Stored records
-------

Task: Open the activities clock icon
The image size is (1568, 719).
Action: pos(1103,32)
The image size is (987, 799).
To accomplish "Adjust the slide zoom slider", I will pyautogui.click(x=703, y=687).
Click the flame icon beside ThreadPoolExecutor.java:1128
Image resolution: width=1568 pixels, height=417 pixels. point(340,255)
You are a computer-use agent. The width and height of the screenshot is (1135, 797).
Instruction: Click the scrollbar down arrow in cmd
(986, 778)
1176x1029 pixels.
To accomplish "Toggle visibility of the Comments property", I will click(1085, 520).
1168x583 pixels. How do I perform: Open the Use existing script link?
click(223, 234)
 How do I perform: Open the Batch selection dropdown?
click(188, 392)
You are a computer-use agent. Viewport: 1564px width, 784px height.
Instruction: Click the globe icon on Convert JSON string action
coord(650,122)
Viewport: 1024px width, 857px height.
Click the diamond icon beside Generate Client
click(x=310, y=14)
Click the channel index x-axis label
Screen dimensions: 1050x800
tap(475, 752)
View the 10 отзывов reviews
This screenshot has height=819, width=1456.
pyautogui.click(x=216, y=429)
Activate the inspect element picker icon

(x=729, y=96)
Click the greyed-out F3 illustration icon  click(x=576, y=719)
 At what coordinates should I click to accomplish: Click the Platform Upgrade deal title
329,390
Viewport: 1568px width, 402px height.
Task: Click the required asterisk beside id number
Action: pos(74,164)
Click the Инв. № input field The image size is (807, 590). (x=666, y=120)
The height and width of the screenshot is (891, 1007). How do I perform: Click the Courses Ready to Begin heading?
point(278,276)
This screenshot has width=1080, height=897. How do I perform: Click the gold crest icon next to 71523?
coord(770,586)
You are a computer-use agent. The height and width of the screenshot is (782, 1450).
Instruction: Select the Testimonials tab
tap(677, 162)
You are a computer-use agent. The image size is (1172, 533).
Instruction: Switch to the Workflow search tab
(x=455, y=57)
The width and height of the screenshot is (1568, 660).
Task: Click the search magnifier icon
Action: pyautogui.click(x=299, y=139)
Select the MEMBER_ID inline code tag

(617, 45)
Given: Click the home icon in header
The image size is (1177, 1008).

-------

A word-for-word copy of the data above is the goal, so set it all down again.

Task: Open the activities clock icon
The image size is (1568, 719).
Action: pos(1103,32)
The image size is (987, 799).
To accomplish "Adjust the slide zoom slider", I will pyautogui.click(x=703, y=687).
Click the flame icon beside ThreadPoolExecutor.java:1128
Image resolution: width=1568 pixels, height=417 pixels. point(340,255)
You are a computer-use agent. The width and height of the screenshot is (1135, 797).
Instruction: Click the scrollbar down arrow in cmd
(986, 778)
1176x1029 pixels.
To accomplish "Toggle visibility of the Comments property", I will click(1085, 520).
1168x583 pixels. How do I perform: Open the Use existing script link?
click(223, 234)
 How do I perform: Open the Batch selection dropdown?
click(188, 392)
You are a computer-use agent. Viewport: 1564px width, 784px height.
Instruction: Click the globe icon on Convert JSON string action
coord(650,122)
Viewport: 1024px width, 857px height.
Click the diamond icon beside Generate Client
click(x=310, y=14)
Click the channel index x-axis label
Screen dimensions: 1050x800
tap(475, 752)
View the 10 отзывов reviews
This screenshot has height=819, width=1456.
pyautogui.click(x=216, y=429)
Activate the inspect element picker icon

(x=729, y=96)
Click the greyed-out F3 illustration icon  click(x=576, y=719)
 At what coordinates should I click to accomplish: Click the Platform Upgrade deal title
329,390
Viewport: 1568px width, 402px height.
Task: Click the required asterisk beside id number
Action: pos(74,164)
Click the Инв. № input field The image size is (807, 590). (x=666, y=120)
The height and width of the screenshot is (891, 1007). How do I perform: Click the Courses Ready to Begin heading?
point(278,276)
This screenshot has width=1080, height=897. How do I perform: Click the gold crest icon next to 71523?
coord(770,586)
You are a computer-use agent. The height and width of the screenshot is (782, 1450).
Instruction: Select the Testimonials tab
tap(677, 162)
You are a computer-use agent. The image size is (1172, 533).
Instruction: Switch to the Workflow search tab
(x=455, y=57)
The width and height of the screenshot is (1568, 660).
Task: Click the search magnifier icon
Action: pyautogui.click(x=299, y=139)
Select the MEMBER_ID inline code tag

(617, 45)
Given: Click the home icon in header
The image size is (1177, 1008).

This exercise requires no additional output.